### DIRECTIONS:
Exact copy, no pictures: output all the records that follow.

[Dataset entries]
◆ ◆ ◆

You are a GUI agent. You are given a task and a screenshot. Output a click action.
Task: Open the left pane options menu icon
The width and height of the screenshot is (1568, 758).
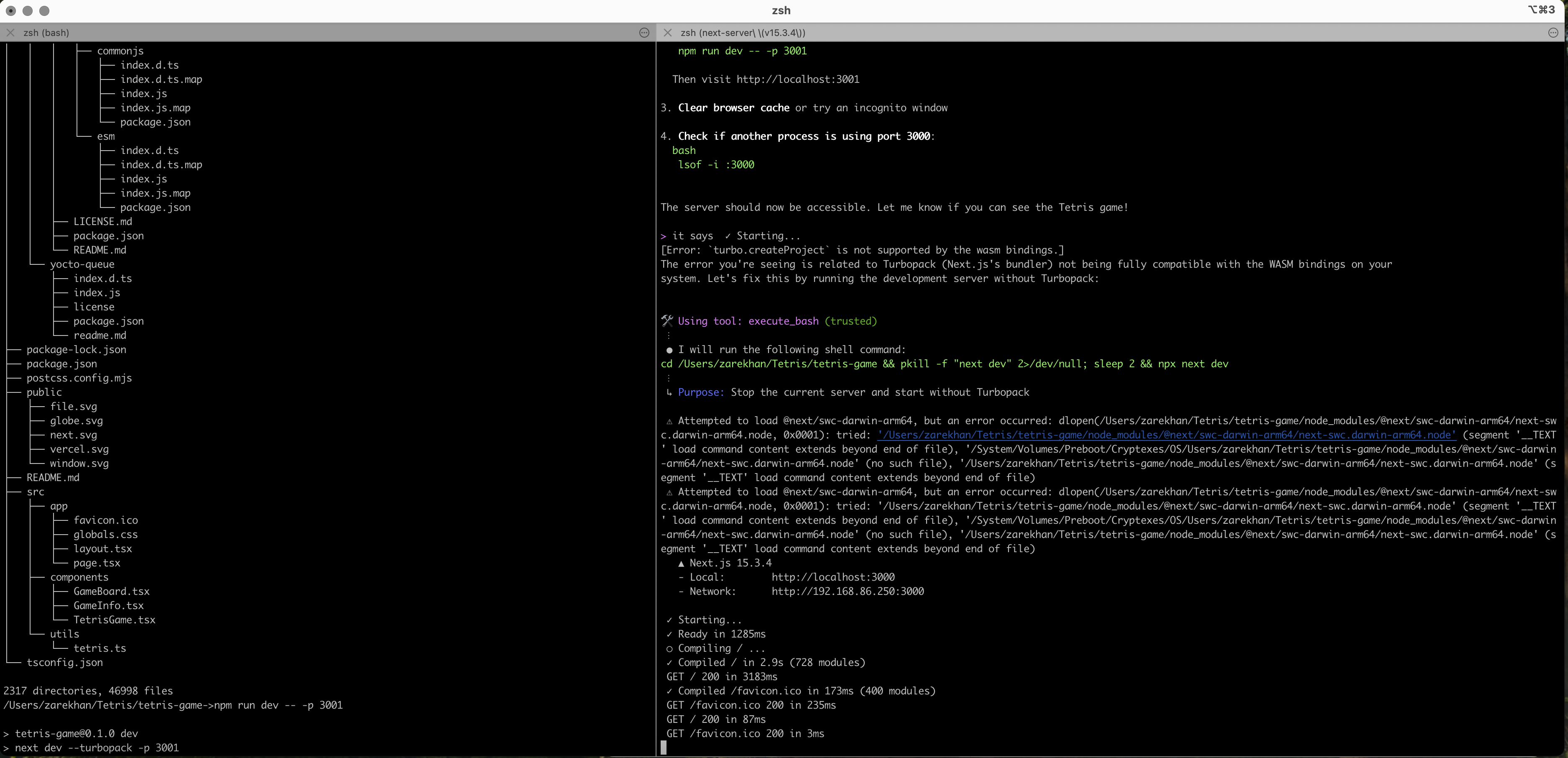coord(644,33)
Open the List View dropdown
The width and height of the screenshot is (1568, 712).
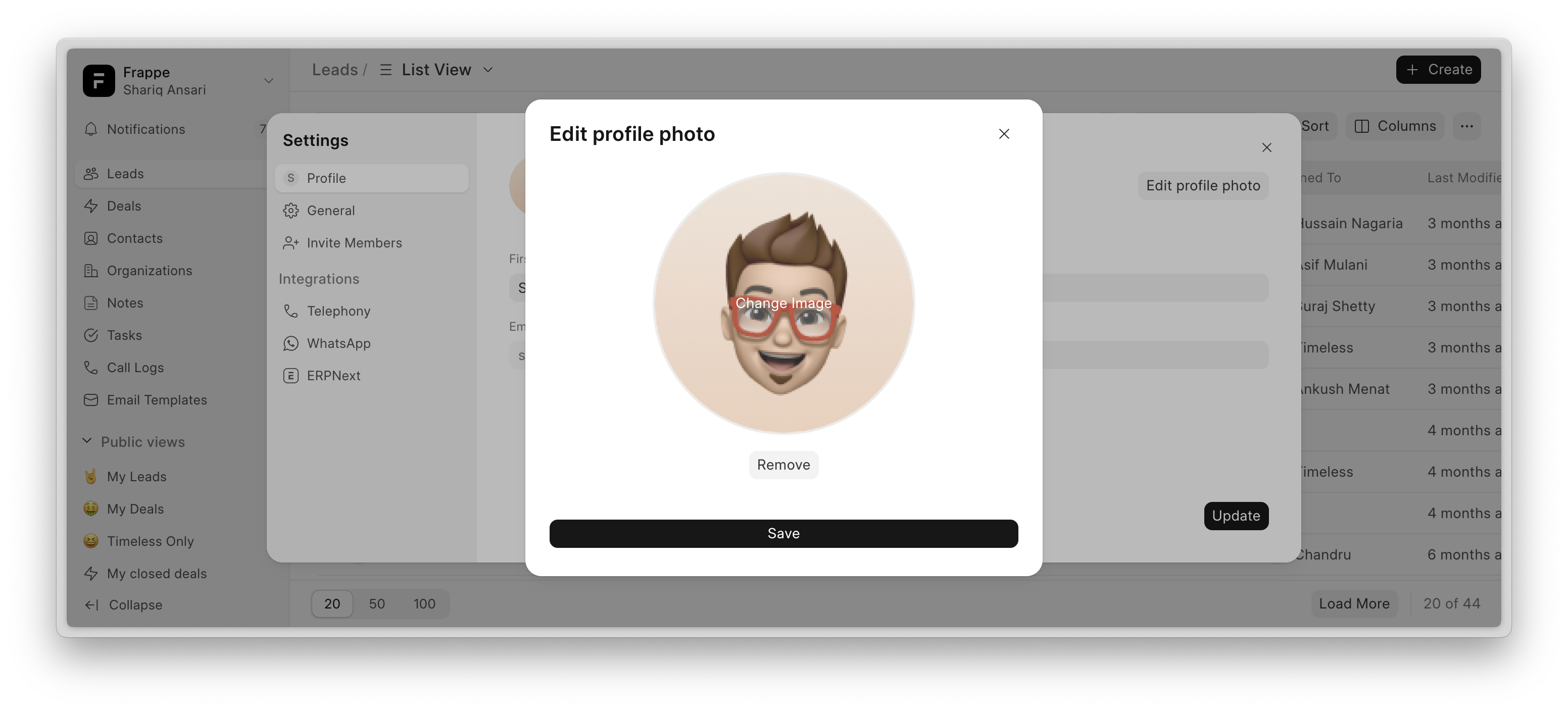coord(436,70)
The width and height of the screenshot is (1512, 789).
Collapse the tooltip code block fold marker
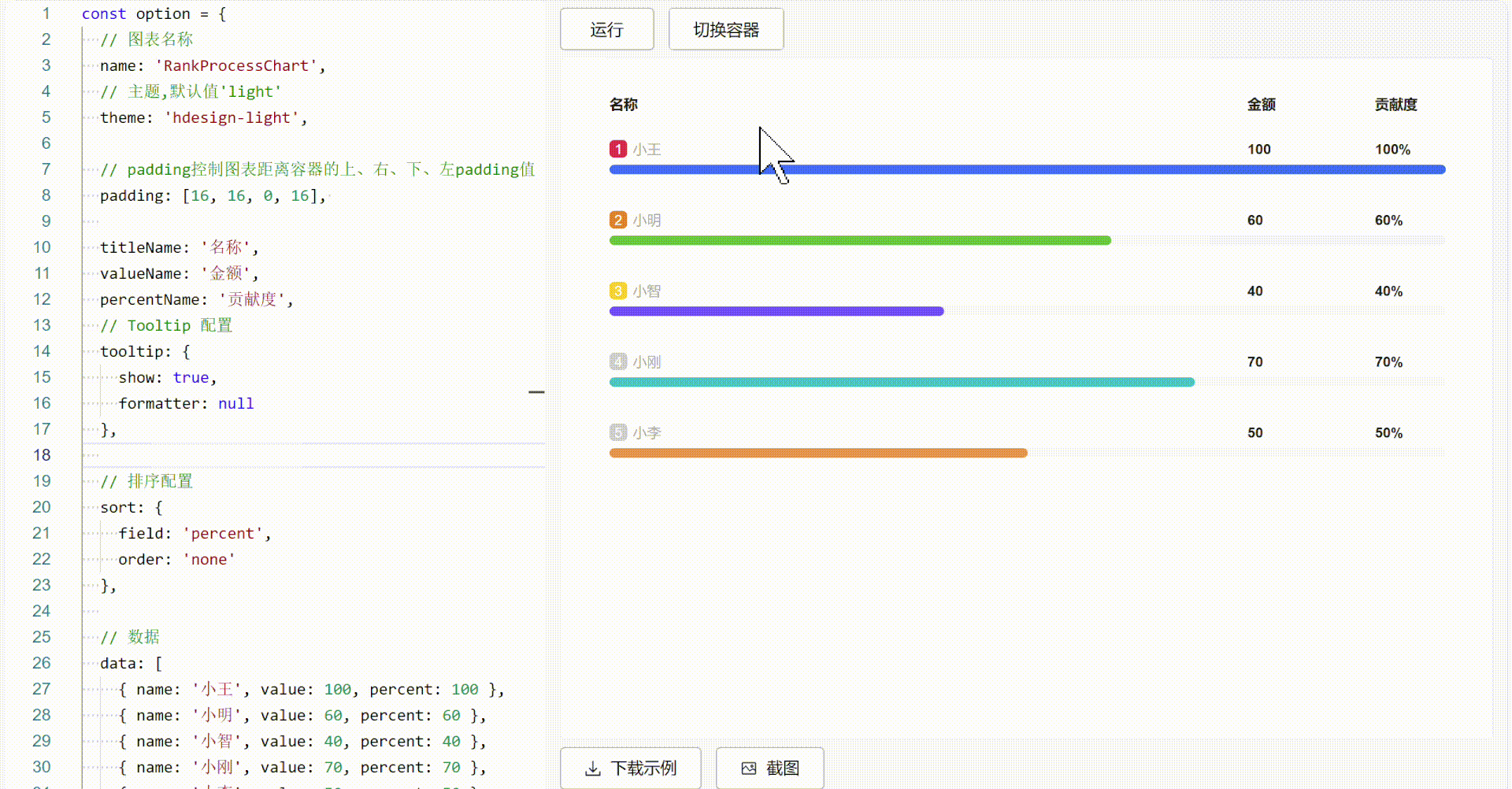[x=537, y=391]
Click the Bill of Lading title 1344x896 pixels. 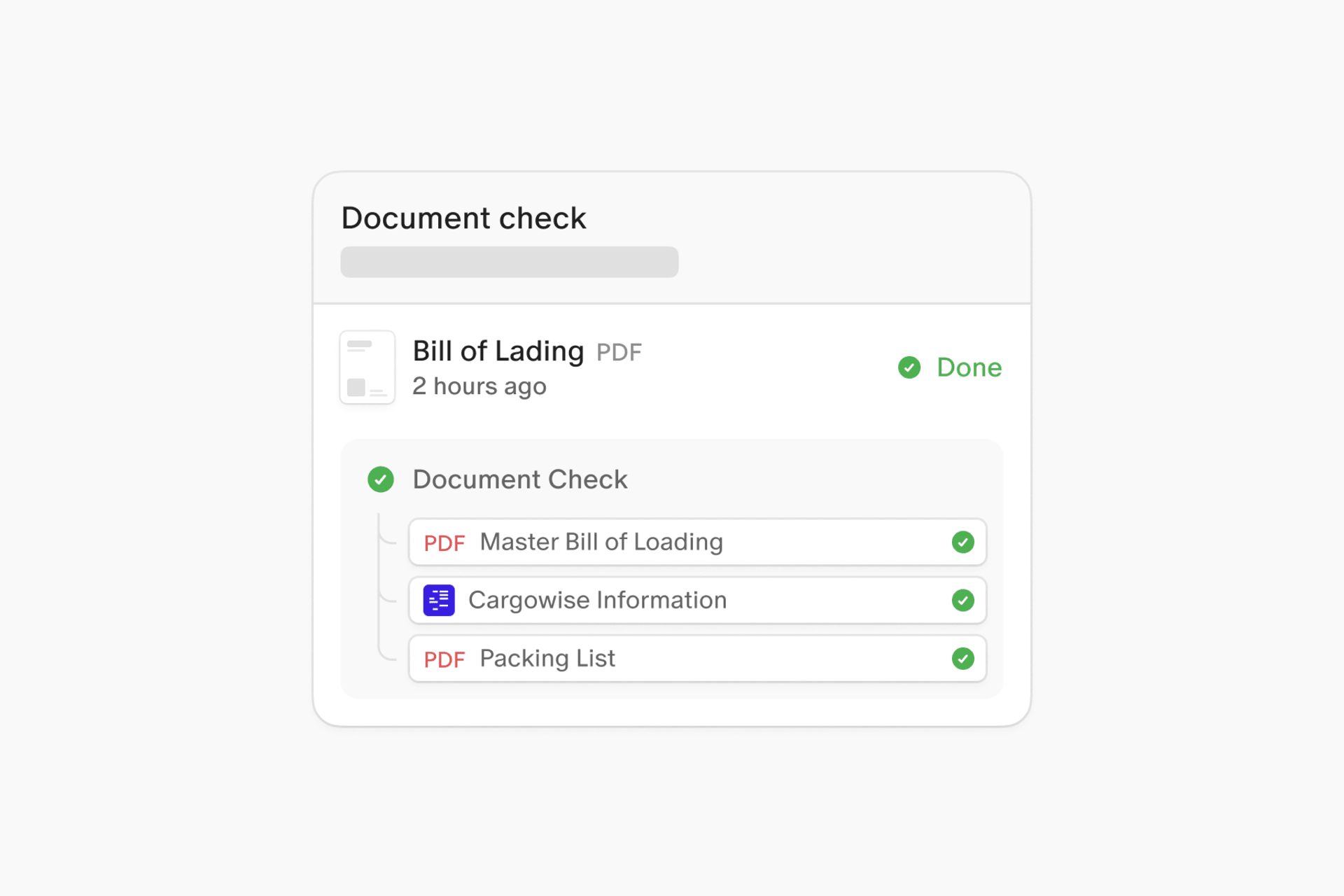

◆ ◆ ◆

### REPLY:
You are a GUI agent. You are given a task and a screenshot. Output a click action.
Task: Open the left pane options menu icon
The width and height of the screenshot is (1568, 758).
coord(644,33)
Open the List View dropdown
The width and height of the screenshot is (1568, 712).
coord(436,70)
The width and height of the screenshot is (1512, 789).
Collapse the tooltip code block fold marker
[x=537, y=391]
Click the Bill of Lading title 1344x896 pixels. 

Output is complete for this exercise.